**What this task involves**
Could you set out every line of the listing below as a numbered list, with the blank lines left out?

═══ Supplied material ═══

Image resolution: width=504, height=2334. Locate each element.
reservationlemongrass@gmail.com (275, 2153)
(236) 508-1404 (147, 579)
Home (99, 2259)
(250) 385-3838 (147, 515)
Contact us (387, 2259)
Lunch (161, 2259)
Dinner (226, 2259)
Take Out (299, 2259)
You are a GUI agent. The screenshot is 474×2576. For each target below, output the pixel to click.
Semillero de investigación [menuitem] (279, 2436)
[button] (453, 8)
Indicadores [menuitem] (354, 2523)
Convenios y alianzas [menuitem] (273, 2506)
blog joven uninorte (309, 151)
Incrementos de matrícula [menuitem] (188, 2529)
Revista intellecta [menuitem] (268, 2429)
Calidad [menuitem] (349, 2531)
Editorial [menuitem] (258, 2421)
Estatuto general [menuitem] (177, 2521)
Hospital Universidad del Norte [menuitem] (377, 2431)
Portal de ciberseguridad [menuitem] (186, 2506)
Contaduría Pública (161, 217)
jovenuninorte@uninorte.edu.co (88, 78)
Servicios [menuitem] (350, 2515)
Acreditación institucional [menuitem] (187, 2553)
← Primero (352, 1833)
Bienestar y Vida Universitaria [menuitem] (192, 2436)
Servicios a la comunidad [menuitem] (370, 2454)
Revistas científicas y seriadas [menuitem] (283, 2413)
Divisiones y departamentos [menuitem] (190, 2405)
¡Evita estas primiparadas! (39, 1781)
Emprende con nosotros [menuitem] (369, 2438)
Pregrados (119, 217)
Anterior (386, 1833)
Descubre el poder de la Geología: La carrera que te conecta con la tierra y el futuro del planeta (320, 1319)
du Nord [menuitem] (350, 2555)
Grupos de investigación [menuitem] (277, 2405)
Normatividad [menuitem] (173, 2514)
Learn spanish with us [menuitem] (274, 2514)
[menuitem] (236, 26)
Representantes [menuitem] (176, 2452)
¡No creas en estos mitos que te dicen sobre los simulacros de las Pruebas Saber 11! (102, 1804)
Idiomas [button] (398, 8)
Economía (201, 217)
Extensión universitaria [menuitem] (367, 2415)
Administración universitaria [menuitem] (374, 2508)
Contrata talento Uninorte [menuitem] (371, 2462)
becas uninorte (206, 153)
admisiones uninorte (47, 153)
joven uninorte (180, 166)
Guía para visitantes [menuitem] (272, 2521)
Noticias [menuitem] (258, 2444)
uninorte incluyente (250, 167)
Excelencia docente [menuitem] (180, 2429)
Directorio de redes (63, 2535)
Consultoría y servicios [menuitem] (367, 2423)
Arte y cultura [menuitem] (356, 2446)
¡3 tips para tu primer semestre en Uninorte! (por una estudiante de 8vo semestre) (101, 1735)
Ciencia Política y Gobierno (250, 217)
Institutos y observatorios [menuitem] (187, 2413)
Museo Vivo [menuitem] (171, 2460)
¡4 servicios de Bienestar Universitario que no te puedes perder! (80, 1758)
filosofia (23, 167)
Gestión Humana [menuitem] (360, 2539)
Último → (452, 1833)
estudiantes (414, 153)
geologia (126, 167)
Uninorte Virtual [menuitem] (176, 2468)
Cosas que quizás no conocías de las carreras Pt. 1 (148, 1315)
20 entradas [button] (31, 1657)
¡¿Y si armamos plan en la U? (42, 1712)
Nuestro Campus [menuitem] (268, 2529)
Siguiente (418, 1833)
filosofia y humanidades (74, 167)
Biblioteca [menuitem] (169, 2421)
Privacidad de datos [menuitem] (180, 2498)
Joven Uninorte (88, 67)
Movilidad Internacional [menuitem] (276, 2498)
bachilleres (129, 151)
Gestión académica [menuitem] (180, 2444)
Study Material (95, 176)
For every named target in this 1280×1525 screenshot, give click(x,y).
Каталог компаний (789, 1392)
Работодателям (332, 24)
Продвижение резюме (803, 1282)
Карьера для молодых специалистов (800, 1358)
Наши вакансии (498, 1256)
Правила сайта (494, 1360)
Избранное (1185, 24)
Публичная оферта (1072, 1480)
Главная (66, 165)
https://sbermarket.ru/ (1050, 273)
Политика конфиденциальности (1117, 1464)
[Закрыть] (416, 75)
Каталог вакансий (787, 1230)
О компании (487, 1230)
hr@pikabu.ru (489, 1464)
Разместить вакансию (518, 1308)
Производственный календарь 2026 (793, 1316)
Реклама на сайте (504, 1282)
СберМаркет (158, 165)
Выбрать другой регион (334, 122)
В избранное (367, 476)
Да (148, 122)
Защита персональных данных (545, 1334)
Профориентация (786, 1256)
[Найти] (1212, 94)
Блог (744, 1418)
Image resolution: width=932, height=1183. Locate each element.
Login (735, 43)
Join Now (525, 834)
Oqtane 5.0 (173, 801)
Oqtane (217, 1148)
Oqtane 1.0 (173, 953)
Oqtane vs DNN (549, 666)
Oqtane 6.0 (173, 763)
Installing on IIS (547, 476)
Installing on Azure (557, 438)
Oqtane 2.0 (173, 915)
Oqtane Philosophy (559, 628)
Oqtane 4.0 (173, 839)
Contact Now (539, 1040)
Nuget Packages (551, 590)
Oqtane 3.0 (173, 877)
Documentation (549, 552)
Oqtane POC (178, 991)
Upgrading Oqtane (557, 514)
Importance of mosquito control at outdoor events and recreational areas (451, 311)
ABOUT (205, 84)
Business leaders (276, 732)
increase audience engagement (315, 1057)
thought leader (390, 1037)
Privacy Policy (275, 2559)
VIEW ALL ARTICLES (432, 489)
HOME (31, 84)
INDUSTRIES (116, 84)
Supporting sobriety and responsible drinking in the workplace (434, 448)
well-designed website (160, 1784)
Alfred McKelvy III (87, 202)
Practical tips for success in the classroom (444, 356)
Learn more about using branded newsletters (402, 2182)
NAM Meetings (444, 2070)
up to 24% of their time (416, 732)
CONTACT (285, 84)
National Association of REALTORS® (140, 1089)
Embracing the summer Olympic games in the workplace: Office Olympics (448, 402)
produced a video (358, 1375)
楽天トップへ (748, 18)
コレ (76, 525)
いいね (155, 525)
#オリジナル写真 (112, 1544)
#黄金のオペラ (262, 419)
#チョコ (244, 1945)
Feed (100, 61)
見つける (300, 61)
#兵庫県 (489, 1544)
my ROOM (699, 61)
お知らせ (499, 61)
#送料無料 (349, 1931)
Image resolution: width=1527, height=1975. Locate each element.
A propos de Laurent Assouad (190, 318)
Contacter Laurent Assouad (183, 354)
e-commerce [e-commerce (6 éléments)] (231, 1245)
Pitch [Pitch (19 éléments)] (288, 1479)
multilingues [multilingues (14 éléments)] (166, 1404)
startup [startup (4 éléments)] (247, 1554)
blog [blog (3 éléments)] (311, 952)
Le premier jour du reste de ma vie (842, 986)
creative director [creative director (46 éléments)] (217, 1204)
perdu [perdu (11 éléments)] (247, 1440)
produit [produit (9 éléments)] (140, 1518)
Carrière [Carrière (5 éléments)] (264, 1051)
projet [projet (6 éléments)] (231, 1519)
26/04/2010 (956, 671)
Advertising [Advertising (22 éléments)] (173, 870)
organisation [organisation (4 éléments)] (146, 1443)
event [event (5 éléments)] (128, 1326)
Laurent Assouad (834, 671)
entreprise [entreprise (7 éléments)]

═══

**Answer in full**
1. Image resolution: width=504, height=2334. Locate each element.
2. reservationlemongrass@gmail.com (275, 2153)
3. (236) 508-1404 (147, 579)
4. Home (99, 2259)
5. (250) 385-3838 (147, 515)
6. Contact us (387, 2259)
7. Lunch (161, 2259)
8. Dinner (226, 2259)
9. Take Out (299, 2259)
10. You are a GUI agent. The screenshot is 474×2576. For each target below, output the pixel to click.
11. Semillero de investigación [menuitem] (279, 2436)
12. [button] (453, 8)
13. Indicadores [menuitem] (354, 2523)
14. Convenios y alianzas [menuitem] (273, 2506)
15. blog joven uninorte (309, 151)
16. Incrementos de matrícula [menuitem] (188, 2529)
17. Revista intellecta [menuitem] (268, 2429)
18. Calidad [menuitem] (349, 2531)
19. Editorial [menuitem] (258, 2421)
20. Estatuto general [menuitem] (177, 2521)
21. Hospital Universidad del Norte [menuitem] (377, 2431)
22. Portal de ciberseguridad [menuitem] (186, 2506)
23. Contaduría Pública (161, 217)
24. jovenuninorte@uninorte.edu.co (88, 78)
25. Servicios [menuitem] (350, 2515)
26. Acreditación institucional [menuitem] (187, 2553)
27. ← Primero (352, 1833)
28. Bienestar y Vida Universitaria [menuitem] (192, 2436)
29. Servicios a la comunidad [menuitem] (370, 2454)
30. Revistas científicas y seriadas [menuitem] (283, 2413)
31. Divisiones y departamentos [menuitem] (190, 2405)
32. ¡Evita estas primiparadas! (39, 1781)
33. Emprende con nosotros [menuitem] (369, 2438)
34. Pregrados (119, 217)
35. Anterior (386, 1833)
36. Descubre el poder de la Geología: La carrera que te conecta con la tierra y el futuro del planeta (320, 1319)
37. du Nord [menuitem] (350, 2555)
38. Grupos de investigación [menuitem] (277, 2405)
39. Normatividad [menuitem] (173, 2514)
40. Learn spanish with us [menuitem] (274, 2514)
41. [menuitem] (236, 26)
42. Representantes [menuitem] (176, 2452)
43. ¡No creas en estos mitos que te dicen sobre los simulacros de las Pruebas Saber 11! (102, 1804)
44. Idiomas [button] (398, 8)
45. Economía (201, 217)
46. Extensión universitaria [menuitem] (367, 2415)
47. Administración universitaria [menuitem] (374, 2508)
48. Contrata talento Uninorte [menuitem] (371, 2462)
49. becas uninorte (206, 153)
50. admisiones uninorte (47, 153)
51. joven uninorte (180, 166)
52. Guía para visitantes [menuitem] (272, 2521)
53. Noticias [menuitem] (258, 2444)
54. uninorte incluyente (250, 167)
55. Excelencia docente [menuitem] (180, 2429)
56. Directorio de redes (63, 2535)
57. Consultoría y servicios [menuitem] (367, 2423)
58. Arte y cultura [menuitem] (356, 2446)
59. ¡3 tips para tu primer semestre en Uninorte! (por una estudiante de 8vo semestre) (101, 1735)
60. Ciencia Política y Gobierno (250, 217)
61. Institutos y observatorios [menuitem] (187, 2413)
62. Museo Vivo [menuitem] (171, 2460)
63. ¡4 servicios de Bienestar Universitario que no te puedes perder! (80, 1758)
64. filosofia (23, 167)
65. Gestión Humana [menuitem] (360, 2539)
66. Último → (452, 1833)
67. estudiantes (414, 153)
68. geologia (126, 167)
69. Uninorte Virtual [menuitem] (176, 2468)
70. Cosas que quizás no conocías de las carreras Pt. 1 (148, 1315)
71. 20 entradas [button] (31, 1657)
72. ¡¿Y si armamos plan en la U? (42, 1712)
73. Nuestro Campus [menuitem] (268, 2529)
74. Siguiente (418, 1833)
75. filosofia y humanidades (74, 167)
76. Biblioteca [menuitem] (169, 2421)
77. Privacidad de datos [menuitem] (180, 2498)
78. Joven Uninorte (88, 67)
79. Movilidad Internacional [menuitem] (276, 2498)
80. bachilleres (129, 151)
81. Gestión académica [menuitem] (180, 2444)
82. Study Material (95, 176)
83. For every named target in this 1280×1525 screenshot, give click(x,y).
84. Каталог компаний (789, 1392)
85. Работодателям (332, 24)
86. Продвижение резюме (803, 1282)
87. Карьера для молодых специалистов (800, 1358)
88. Наши вакансии (498, 1256)
89. Правила сайта (494, 1360)
90. Избранное (1185, 24)
91. Публичная оферта (1072, 1480)
92. Главная (66, 165)
93. https://sbermarket.ru/ (1050, 273)
94. Политика конфиденциальности (1117, 1464)
95. [Закрыть] (416, 75)
96. Каталог вакансий (787, 1230)
97. О компании (487, 1230)
98. hr@pikabu.ru (489, 1464)
99. Разместить вакансию (518, 1308)
100. Производственный календарь 2026 (793, 1316)
101. Реклама на сайте (504, 1282)
102. СберМаркет (158, 165)
103. Выбрать другой регион (334, 122)
104. В избранное (367, 476)
105. Да (148, 122)
106. Защита персональных данных (545, 1334)
107. Профориентация (786, 1256)
108. [Найти] (1212, 94)
109. Блог (744, 1418)
110. Image resolution: width=932, height=1183. Locate each element.
111. Login (735, 43)
112. Join Now (525, 834)
113. Oqtane 5.0 (173, 801)
114. Oqtane (217, 1148)
115. Oqtane 1.0 (173, 953)
116. Oqtane vs DNN (549, 666)
117. Oqtane 6.0 (173, 763)
118. Installing on IIS (547, 476)
119. Installing on Azure (557, 438)
120. Oqtane 2.0 (173, 915)
121. Oqtane Philosophy (559, 628)
122. Oqtane 4.0 (173, 839)
123. Contact Now (539, 1040)
124. Nuget Packages (551, 590)
125. Oqtane 3.0 (173, 877)
126. Documentation (549, 552)
127. Oqtane POC (178, 991)
128. Upgrading Oqtane (557, 514)
129. Importance of mosquito control at outdoor events and recreational areas (451, 311)
130. ABOUT (205, 84)
131. Business leaders (276, 732)
132. increase audience engagement (315, 1057)
133. thought leader (390, 1037)
134. Privacy Policy (275, 2559)
135. VIEW ALL ARTICLES (432, 489)
136. HOME (31, 84)
137. INDUSTRIES (116, 84)
138. Supporting sobriety and responsible drinking in the workplace (434, 448)
139. well-designed website (160, 1784)
140. Alfred McKelvy III (87, 202)
141. Practical tips for success in the classroom (444, 356)
142. Learn more about using branded newsletters (402, 2182)
143. NAM Meetings (444, 2070)
144. up to 24% of their time (416, 732)
145. CONTACT (285, 84)
146. National Association of REALTORS® (140, 1089)
147. Embracing the summer Olympic games in the workplace: Office Olympics (448, 402)
148. produced a video (358, 1375)
149. 楽天トップへ (748, 18)
150. コレ (76, 525)
151. いいね (155, 525)
152. #オリジナル写真 (112, 1544)
153. #黄金のオペラ (262, 419)
154. #チョコ (244, 1945)
155. Feed (100, 61)
156. 見つける (300, 61)
157. #兵庫県 (489, 1544)
158. my ROOM (699, 61)
159. お知らせ (499, 61)
160. #送料無料 (349, 1931)
161. Image resolution: width=1527, height=1975. Locate each element.
162. A propos de Laurent Assouad (190, 318)
163. Contacter Laurent Assouad (183, 354)
164. e-commerce [e-commerce (6 éléments)] (231, 1245)
165. Pitch [Pitch (19 éléments)] (288, 1479)
166. multilingues [multilingues (14 éléments)] (166, 1404)
167. startup [startup (4 éléments)] (247, 1554)
168. blog [blog (3 éléments)] (311, 952)
169. Le premier jour du reste de ma vie (842, 986)
170. creative director [creative director (46 éléments)] (217, 1204)
171. perdu [perdu (11 éléments)] (247, 1440)
172. produit [produit (9 éléments)] (140, 1518)
173. Carrière [Carrière (5 éléments)] (264, 1051)
174. projet [projet (6 éléments)] (231, 1519)
175. 26/04/2010 (956, 671)
176. Advertising [Advertising (22 éléments)] (173, 870)
177. organisation [organisation (4 éléments)] (146, 1443)
178. event [event (5 éléments)] (128, 1326)
179. Laurent Assouad (834, 671)
180. entreprise [entreprise (7 éléments)]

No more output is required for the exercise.